I’m the grandmother of an 8-year-old white grandson. I’m also the great-aunt of a 9-year-old great-nephew whose mother was born and adopted in Nepal and whose father is an African-American — they live near Atlanta.


This week my grandson and his mom had a difficult conversation about racism. He was very distressed, talked about his multi-racial friends, and decided he would use some of his allowance to send to Black Lives Matter. On the other hand, my great-nephew’s parents are having “the talk” with my great-nephew. He is learning that he faces real dangers in our society because of the color of his skin — something over which he has no control. What a scary message for any child.


Please keep in mind as we endure this upheaval, that all parents with children of color have this problem. This isn’t right. We all must work for real change.


Pat Oakes, Austin


Limiting mail-in vote


is voter suppression


Voting is our right, let’s weigh the facts. Voting by mail is limited to those over 65 or disabled, but what about the caregivers who tend our elderly and disabled?


Nurses working our hospitals and nursing homes? Folks living with elderly relatives?


What about parents who have children with asthma?And those living with someone with immunodeficiency, cystic fibrosis, COPD or other chronic lung conditions? The result of these caregivers contracting COVID-19 could be tragic.


Weigh this against the rarity of mail-in voter fraud cited to disallow expanded voting by mail. How do these numbers compare? Disallowing vote by mail is the worst voter suppression, the kind that could make voting punishable by the death of someone for whom you care deeply.

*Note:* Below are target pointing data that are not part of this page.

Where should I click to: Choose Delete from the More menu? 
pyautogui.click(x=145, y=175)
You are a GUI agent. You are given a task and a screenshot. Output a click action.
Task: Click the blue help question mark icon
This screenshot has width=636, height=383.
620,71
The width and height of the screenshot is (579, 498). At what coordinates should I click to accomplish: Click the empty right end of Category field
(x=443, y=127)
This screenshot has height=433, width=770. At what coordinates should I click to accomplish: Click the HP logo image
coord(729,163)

If the Texas Supreme Court believes that it’s against our current law for these people to vote by mail, then we immediately need a special legislative session to grant Texans this right.


Ann Patterson, Austin


If we disband the police,


who will fill the vacuum?


I am appalled by the people in this country who want to disband the police force.


Who do they think will fill that vacuum? It will be the anarchists, the criminals and the terrorist organizations, and when they take over no one will be safe. Are there bad cops? Yes, but there are also bad doctors, lawyers, teachers and bad people in any other discipline you can name. Nobody is talking about getting rid of them.

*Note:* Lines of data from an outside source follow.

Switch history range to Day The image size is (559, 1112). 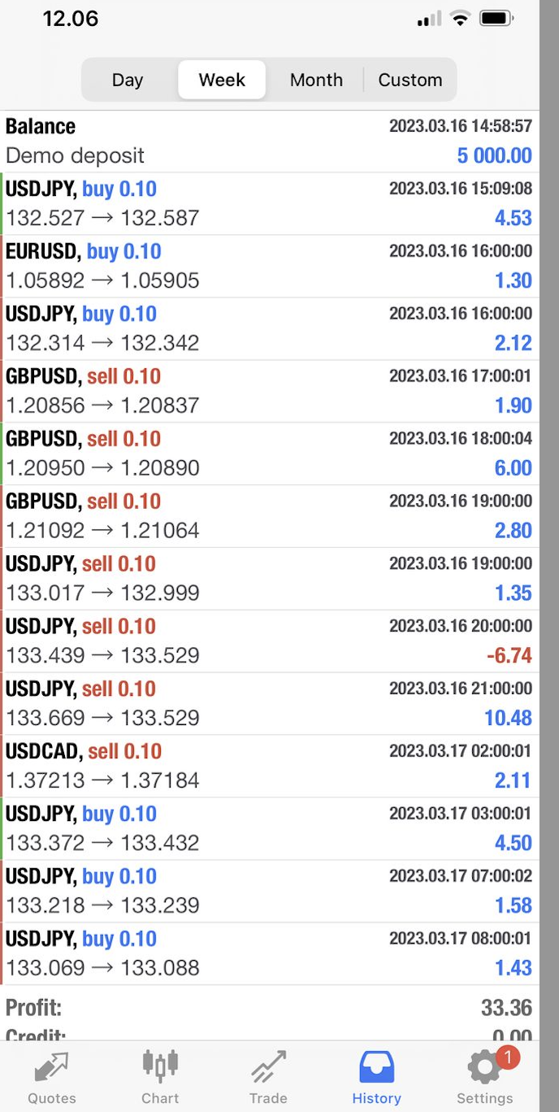(x=128, y=80)
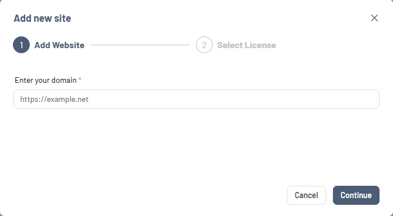
Task: Click the Enter your domain label
Action: coord(45,80)
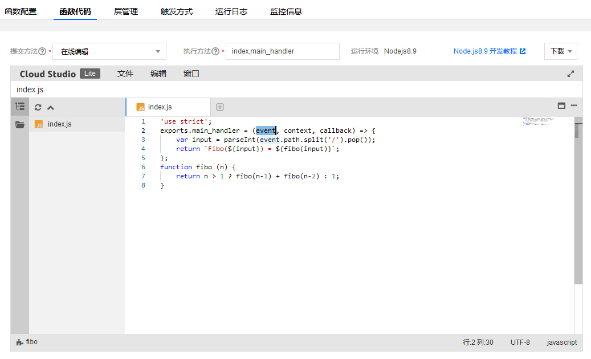Click the help icon beside 执行方法
Viewport: 591px width, 359px height.
tap(215, 51)
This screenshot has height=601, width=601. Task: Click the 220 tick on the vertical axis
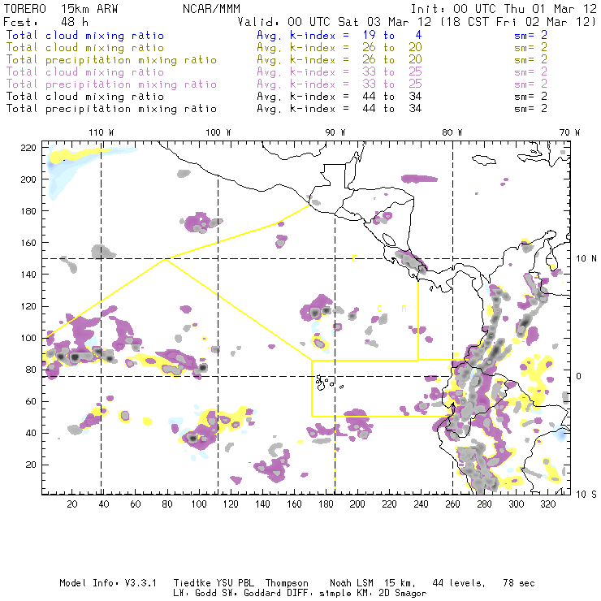(28, 147)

I have never been more frightened for the future of the United States of America than I am today.


Carolyn McAndrew, Georgetown


Tax money for police is


funding for oppression


The city council should defund the police department now.


In a grossly privatized economy, one wonders why while almost every single public service in this country has been undervalued and defunded, money is still poured into our police departments to a staggering degree.


Maybe it has something to do with the fact that this is one of few public services wealthy people depend on, and yet wealthy people have little to no interaction with police officers in their daily lives.


But impoverished people do. Vulnerable people do. Black and brown people do. As long as our police department is ridden with people who see themselves as vigilantes rather than public servants, there's no reason taxpayer money should be poured into this instrument of oppression.


Pour our money into parts of the city budget that actually promote people's safety. Increased reliance on this quasi-military force will continue to put underserved communities at risk.


Jeff Karr, Austin


Reason must lead way


during this pandemic


This COVID-19 catastrophe should be galvanizing citizens in an effort to preserve our way of life and protect those who are, so far, not infected.


What can we do? The obvious answer is: Wear your mask and keep a safe distance when in public. Wear gloves and wash your hands frequently.


Support those who are risking their own safety to provide for us. Don’t scoff at those of us who are following the guidelines. Don’t be a sucker by thinking the worst is over. Use your common sense and be a good example to the young ones who are impatient to return to the the way of life they enjoyed only a few months ago.


It’s a pity that the necessary leadership at the top has proven inadequate, to say the least. Therefore, it is incumbent upon us, the reasonable, to show the way.